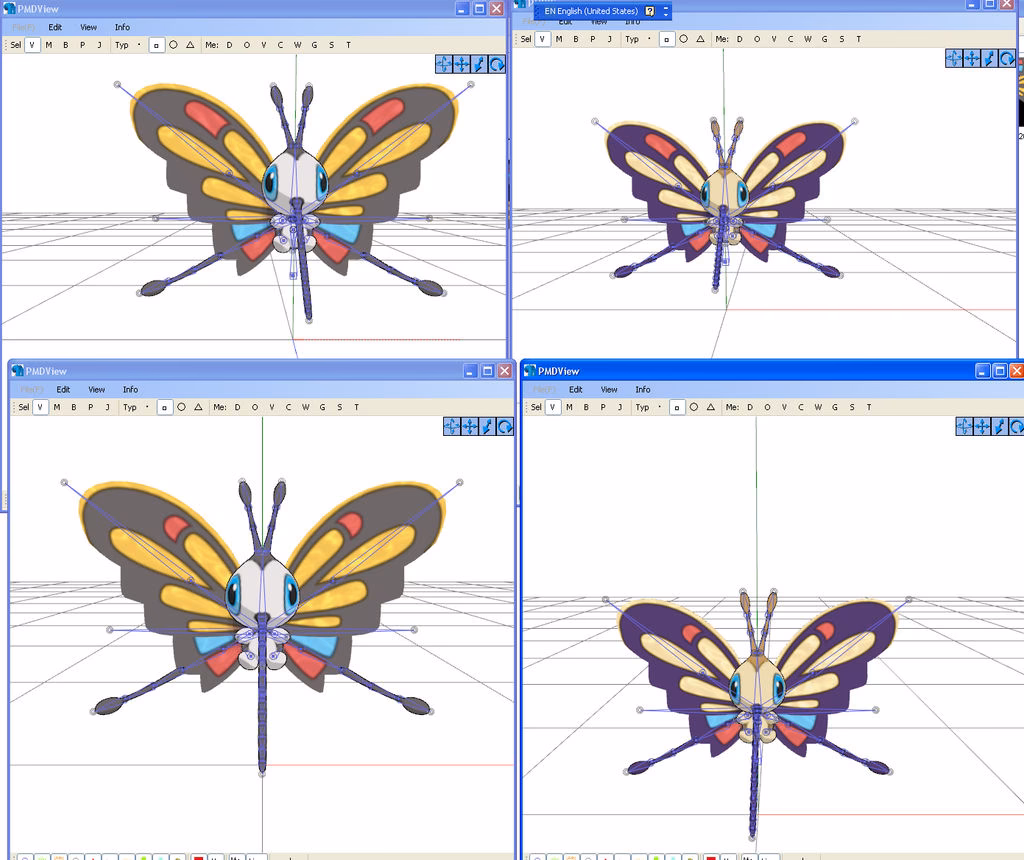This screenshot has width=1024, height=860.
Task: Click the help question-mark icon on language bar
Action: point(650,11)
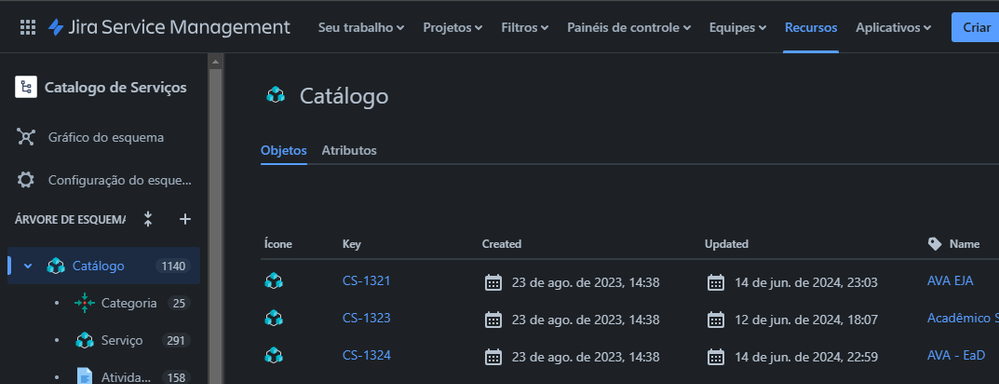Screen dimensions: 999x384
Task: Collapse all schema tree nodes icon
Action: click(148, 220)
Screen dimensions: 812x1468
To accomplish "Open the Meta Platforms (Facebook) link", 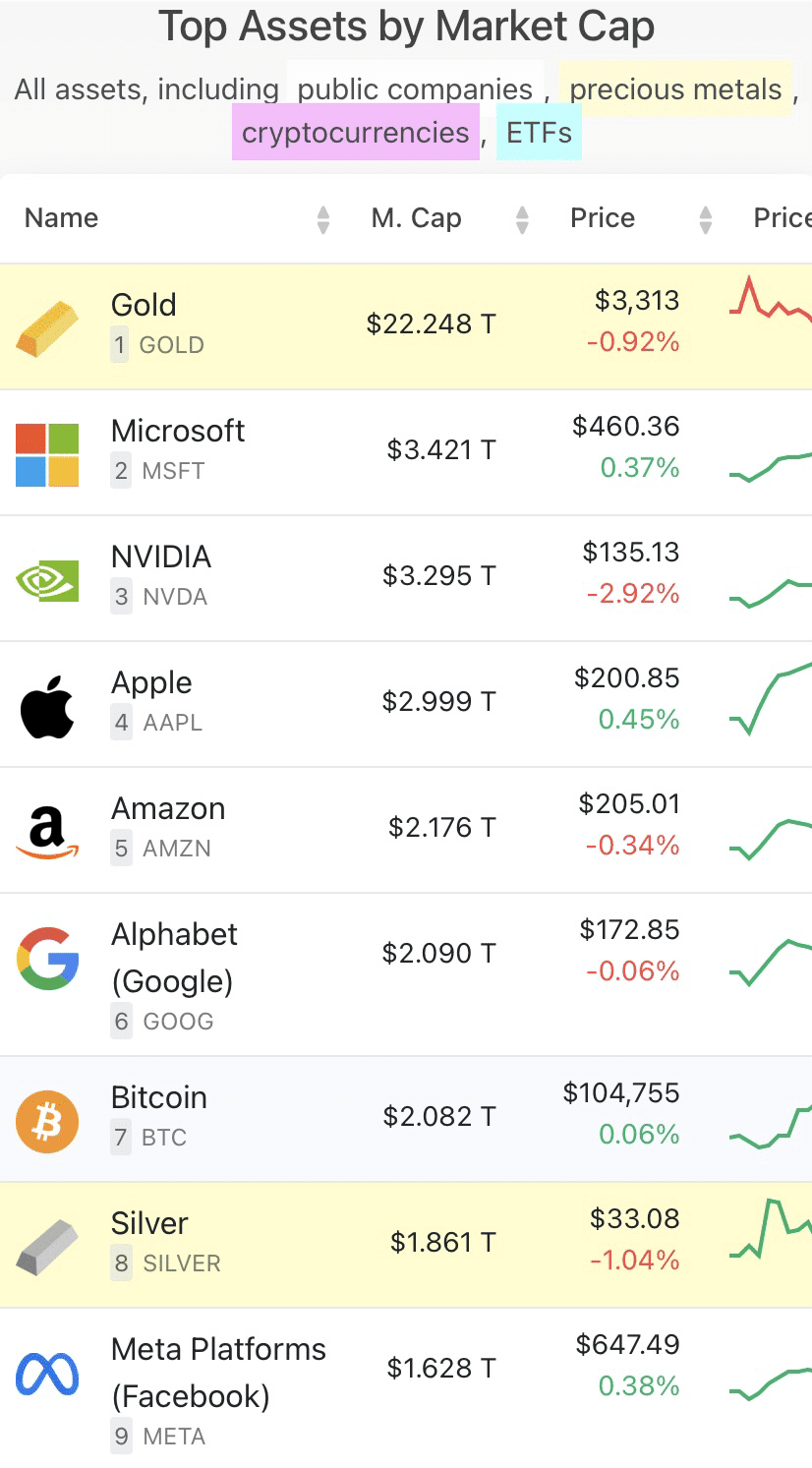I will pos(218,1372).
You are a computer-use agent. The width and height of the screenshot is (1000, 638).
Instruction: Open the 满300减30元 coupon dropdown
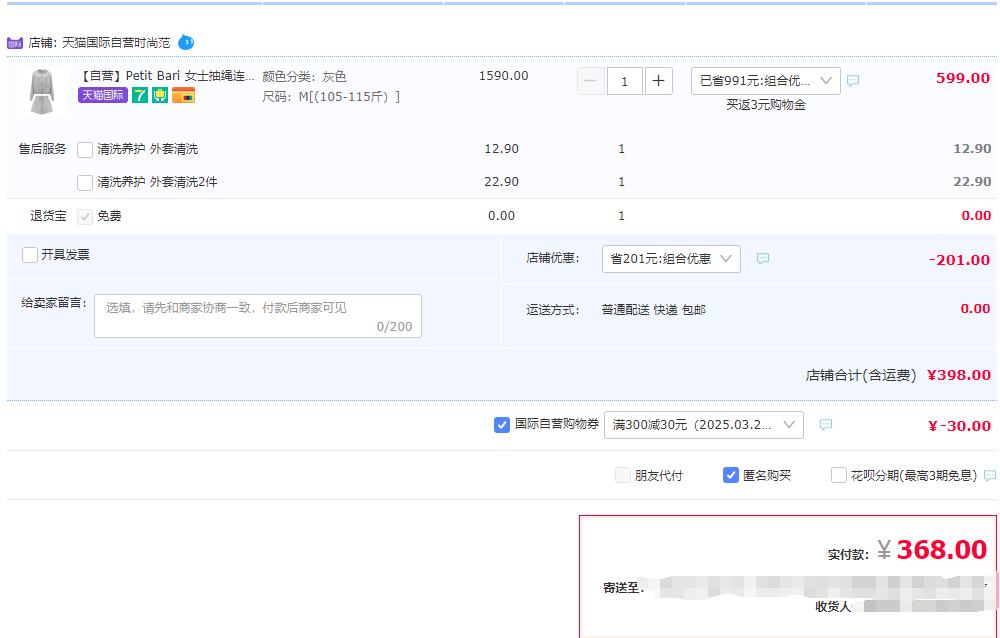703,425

———

ACTION ITEM
Pictures do not belong in your copy; restate word for word the lines from the one containing "You are a computer-use" through the last line of the records above.

SOLUTION TO THIS PROBLEM
You are a computer-use agent. The width and height of the screenshot is (1000, 638).
Instruction: Open the 满300减30元 coupon dropdown
703,425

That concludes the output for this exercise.